Pour la première fois de son histoire, Airbus va fabriquer lui-même le moteur à hydrogène de ses avions
Un moteur à hydrogène signé Airbus, voilà qui ressemble à une petite révolution industrielle. Le constructeur européen n'a jamais fabriqué la propulsion de ses propres avions.
Pour la première fois depuis sa création, Airbus a décidé de concevoir et de fabriquer en interne le moteur à hydrogène de ses avions. Jusqu’à présent, l’entreprise sous-traitait cette production à des équipementiers spécialisés comme Rolls-Royce ou Safran. Cette décision marque un tournant stratégique dans l’industrie aéronautique, où Airbus cherche à réduire son empreinte carbone en remplaçant les carburants fossiles par l’hydrogène. L’hydrogène est un gaz qui, lorsqu’il est brûlé ou utilisé dans une pile à combustible, ne rejette que de la vapeur d’eau, sans émission de CO₂. Airbus vise à mettre en service un avion commercial à hydrogène d’ici 2035, dans le cadre de son programme ZEROe, lancé en 2020. Cette transition s’inscrit dans un contexte de pression réglementaire et sociétale croissante pour décarboner le transport aérien, responsable d’environ 2,5 % des émissions mondiales de gaz à effet de serre.

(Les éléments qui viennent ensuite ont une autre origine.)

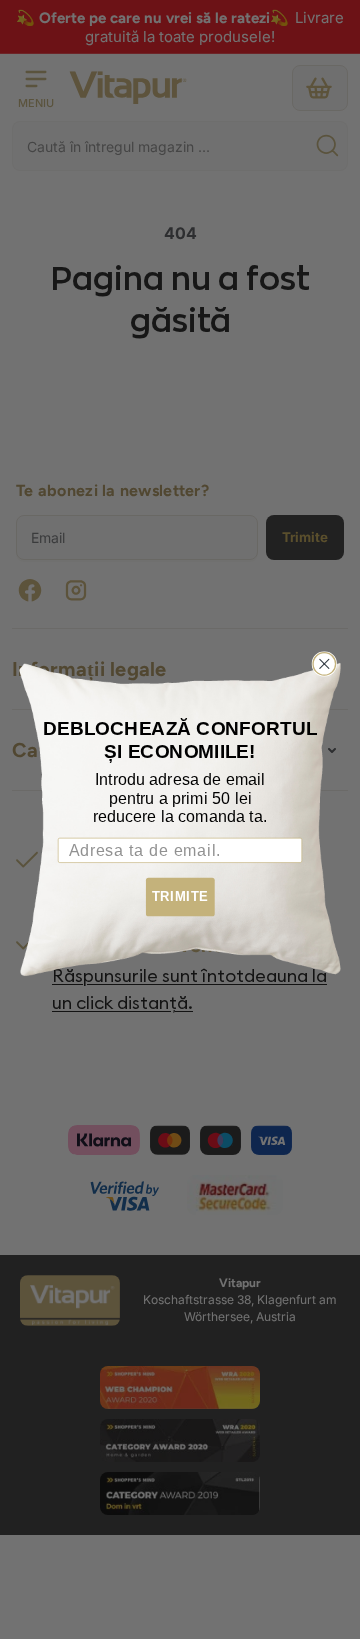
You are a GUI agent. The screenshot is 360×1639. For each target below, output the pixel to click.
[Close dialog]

Le développement d’un moteur à hydrogène pour l’aviation représente un défi technologique colossal. Contrairement aux moteurs à réaction classiques, qui brûlent du kérosène, un moteur à hydrogène doit gérer des températures extrêmes et des pressions élevées, tout en garantissant une sécurité optimale. L’hydrogène liquide, utilisé comme carburant, doit être stocké à -253 °C pour rester stable, ce qui impose des réservoirs cryogéniques complexes et des systèmes de gestion thermique performants. Airbus collabore avec des partenaires comme le motoriste CFM International (coentreprise entre GE Aerospace et Safran) pour développer ces technologies. Le groupe français compte investir plusieurs milliards d’euros dans ce projet, sans préciser de montant exact dans l’article. Les tests en soufflerie et les essais au sol sont prévus pour les prochaines années, avec un premier vol d’essai attendu avant 2030.
Cette décision d’Airbus pourrait bouleverser l’écosystème industriel de l’aéronautique. Historiquement, les constructeurs d’avions comme Airbus ou Boeing se concentraient sur la conception et l’assemblage des appareils, tandis que les motoristes (Rolls-Royce, GE, Safran, etc.) développaient et fabriquaient les moteurs. En internalisant la production des moteurs à hydrogène, Airbus prend un risque industriel et financier, mais aussi une opportunité de maîtriser toute la chaîne de valeur de ses futurs avions. Cette stratégie pourrait renforcer la compétitivité d’Airbus face à Boeing, qui mise également sur l’hydrogène avec son projet Explorer. Par ailleurs, cette initiative pourrait accélérer l’innovation chez les sous-traitants, qui devront s’adapter à de nouvelles normes et technologies.
Airbus a fixé un calendrier ambitieux pour son projet hydrogène. D’ici 2026, l’entreprise prévoit de finaliser la conception des moteurs et de commencer les premiers tests au sol. Un vol d’essai est programmé pour 2028, suivi d’une phase de certification et de mise en service commerciale vers 2035. L’objectif est de proposer un avion monocouloir (type A320) fonctionnant à 100 % à l’hydrogène, capable de transporter jusqu’à 200 passagers sur des trajets moyens-courriers (environ 3 500 km). Pour y parvenir, Airbus devra surmonter des défis logistiques, comme la création d’un réseau de stations de ravitaillement en hydrogène dans les aéroports, une infrastructure encore quasi inexistante aujourd’hui.
L’adoption de l’hydrogène comme carburant pour l’aviation pourrait réduire significativement l’impact climatique du secteur. Selon l’Agence internationale de l’énergie (AIE), l’hydrogène vert (produit à partir d’énergies renouvelables) pourrait couvrir jusqu’à 20 % des besoins énergétiques du transport aérien d’ici 2050. Airbus estime que ses avions à hydrogène pourraient réduire les émissions de CO₂ de 50 à 100 % par rapport aux avions actuels, selon la source d’énergie utilisée pour produire l’hydrogène. Cependant, la production d’hydrogène vert reste coûteuse et énergivore, avec un prix estimé entre 3 et 6 €/kg en 2026 (contre 1 à 2 €/kg pour l’hydrogène gris, issu du gaz naturel). Le défi sera donc de rendre cette solution économiquement viable à grande échelle.